-- start RECORDS --

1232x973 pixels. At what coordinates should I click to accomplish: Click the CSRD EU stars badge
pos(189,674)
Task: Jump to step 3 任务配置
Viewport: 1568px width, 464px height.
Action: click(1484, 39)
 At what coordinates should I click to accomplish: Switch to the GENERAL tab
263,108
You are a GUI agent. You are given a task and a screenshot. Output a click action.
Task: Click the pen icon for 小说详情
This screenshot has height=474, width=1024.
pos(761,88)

-- end RECORDS --
-- start RECORDS --

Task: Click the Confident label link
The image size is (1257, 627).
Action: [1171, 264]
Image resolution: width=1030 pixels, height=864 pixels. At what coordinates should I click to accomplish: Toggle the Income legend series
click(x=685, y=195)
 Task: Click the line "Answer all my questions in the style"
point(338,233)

-- end RECORDS --

- WHAT YOU NEED TO DO -
Copy out the material starting at the line containing "Task: Jump to step 3 任务配置" and ending with the line containing "pos(761,88)", keeping both of those lines.

- CORRECT OUTPUT -
Task: Jump to step 3 任务配置
Viewport: 1568px width, 464px height.
Action: click(1484, 39)
 At what coordinates should I click to accomplish: Switch to the GENERAL tab
263,108
You are a GUI agent. You are given a task and a screenshot. Output a click action.
Task: Click the pen icon for 小说详情
This screenshot has height=474, width=1024.
pos(761,88)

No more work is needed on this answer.